The history: More than 40 years ago, an Icelandic feminist group called the Red Stockings organized a protest on Oct. 24, 1975. Twenty-five thousand Icelandic women — 90% of all women in the nation — abandoned their domestic and professional work and gathered in their nation's capital, Reykjavik, to protest economic inequality. Their point resonated: Iceland came to a "standstill," Marcie Bianco noted in a 2015 Mic piece. In 1976, the nation passed the Gender Equality Act and formed an official Gender Equality Council.
"What happened that day was the first step for women's emancipation in Iceland," Vigdís Finnbogadóttir, who served as the first female president of Iceland from 1980 to 1996, told the BBC in October. "It completely paralyzed the country and opened the eyes of many men."
The Red Stockings' efforts paid off. For example, in 1975, just 3% of parliament was female, according to the BBC, and the parliament is now 44.4% female, the Reykiavik Grapevine reported in September. Iceland also has noteworthy gender-conscious benefits like equal parental leave and near-universal state-run childcare. These factors and more contributed to the nation ranking first in the 2015 Global Gender Gap Index — the seventh consecutive time the country topped the list.
It's time to catch up. Far too many countries have significant work to do in order to catch up with the countries leading the way. For example, a 2015 World Economic Forum report revealed that there is a global "education-employment-leadership mismatch." Hundreds of millions of additional women have entered the global labor force over the past decade and have enrolled in higher education more frequently than men in 97 countries, according to the report. However, the findings show that women only comprise the majority of skilled workers in 68 countries, are the majority of leaders in just four and still earn less than men overall.
Even countries historically considered "progressive" fail their female citizens in many ways. One 2015 study revealed that women in the United States, for example, are paid less in all industries, at every level, for the same work as men and are also overwhelmingly barred from leading in government, business and beyond.
According to Zahidi, real change will only come when these lagging nations purposefully act — action she sees as both imminent and inevitable.

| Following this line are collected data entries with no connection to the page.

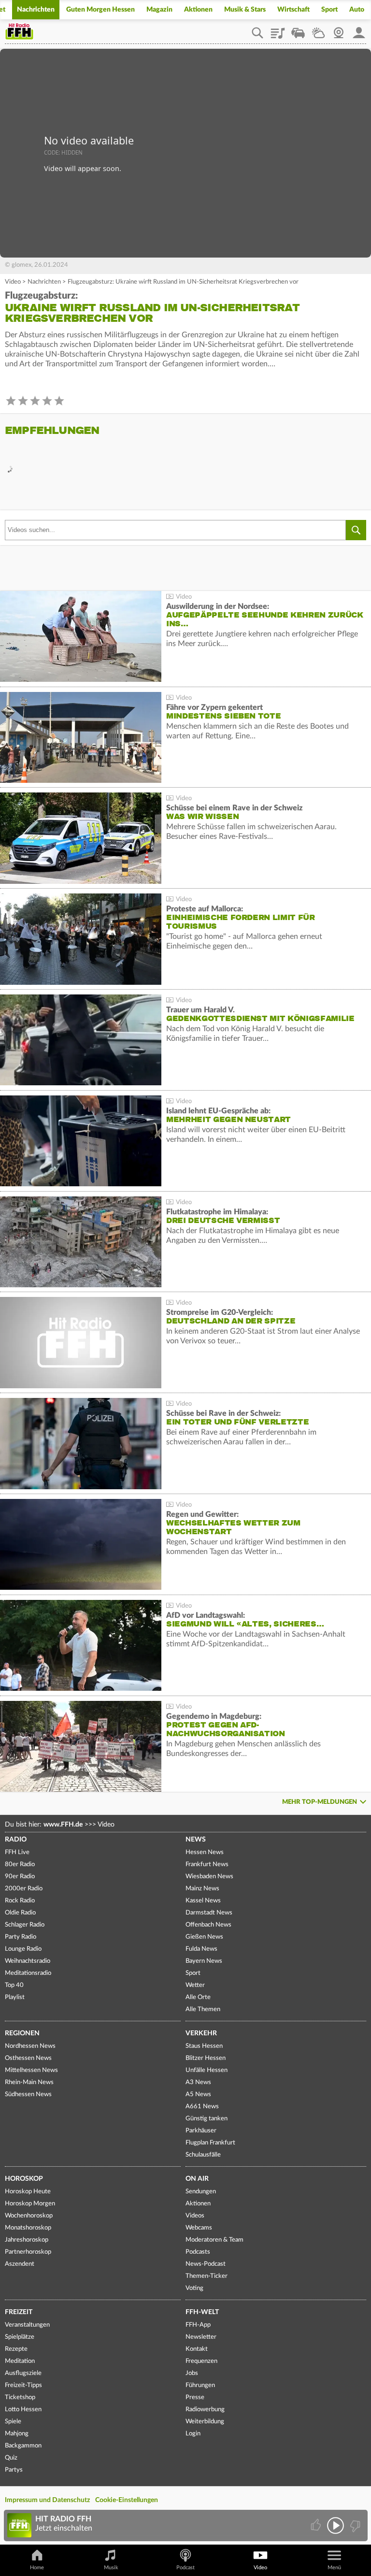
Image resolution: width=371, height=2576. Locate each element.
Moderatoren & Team (214, 2240)
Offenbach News (208, 1925)
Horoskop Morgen (30, 2204)
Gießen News (204, 1937)
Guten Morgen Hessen (100, 9)
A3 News (198, 2082)
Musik (111, 2567)
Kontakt (197, 2349)
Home (37, 2567)
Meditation (20, 2361)
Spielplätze (19, 2337)
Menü (334, 2567)
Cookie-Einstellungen (126, 2500)
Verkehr (201, 2033)
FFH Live (17, 1852)
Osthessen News (28, 2058)
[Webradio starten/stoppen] (335, 2525)
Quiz (11, 2458)
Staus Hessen (204, 2046)
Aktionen (198, 9)
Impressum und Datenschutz (47, 2500)
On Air (197, 2178)
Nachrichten (36, 9)
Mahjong (17, 2434)
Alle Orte (198, 1997)
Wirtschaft (293, 9)
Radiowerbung (205, 2409)
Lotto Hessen (23, 2409)
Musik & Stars (245, 9)
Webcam (338, 29)
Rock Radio (20, 1901)
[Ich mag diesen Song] (316, 2525)
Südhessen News (28, 2094)
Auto (356, 9)
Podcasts (198, 2252)
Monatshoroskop (28, 2228)
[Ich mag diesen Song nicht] (354, 2525)
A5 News (198, 2094)
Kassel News (203, 1901)
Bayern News (204, 1961)
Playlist (278, 29)
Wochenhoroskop (29, 2216)
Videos (195, 2216)
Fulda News (201, 1949)
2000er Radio (24, 1888)
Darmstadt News (209, 1913)
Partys (14, 2470)
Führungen (200, 2385)
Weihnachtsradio (27, 1961)
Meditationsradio (28, 1973)
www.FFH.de (63, 1824)
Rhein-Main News (29, 2082)
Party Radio (20, 1937)
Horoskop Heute (28, 2191)
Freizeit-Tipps (23, 2385)
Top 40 (14, 1985)
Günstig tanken (207, 2118)
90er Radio (20, 1876)
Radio (16, 1839)
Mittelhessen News (31, 2070)
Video (13, 282)
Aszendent (19, 2264)
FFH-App (198, 2325)
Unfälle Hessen (207, 2070)
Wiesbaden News (209, 1876)
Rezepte (16, 2349)
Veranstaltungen (27, 2325)
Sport (329, 9)
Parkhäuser (201, 2131)
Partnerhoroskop (28, 2252)
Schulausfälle (203, 2155)
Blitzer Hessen (206, 2058)
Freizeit (18, 2312)
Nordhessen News (30, 2046)
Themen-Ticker (207, 2276)
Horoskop (24, 2178)
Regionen (22, 2033)
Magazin (159, 9)
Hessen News (205, 1852)
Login (193, 2434)
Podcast (185, 2567)
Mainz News (202, 1888)
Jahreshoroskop (26, 2240)
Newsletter (201, 2337)
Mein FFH (359, 29)
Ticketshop (20, 2397)
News (196, 1839)
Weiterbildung (205, 2421)
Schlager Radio (24, 1925)
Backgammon (23, 2446)
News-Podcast (206, 2264)
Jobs (192, 2373)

"I think the way we will see real change is when we'll go beyond the advocacy, and start moving to a phase where we are taking enough action that these particular factors are not necessarily the ones making headlines, because they're not so rare any more," Zahidi told Quartz. "And I think we're at the cusp of shifting from all of that awareness-raising, all of that advocacy, to actually moving towards smart interventions to fix the problem."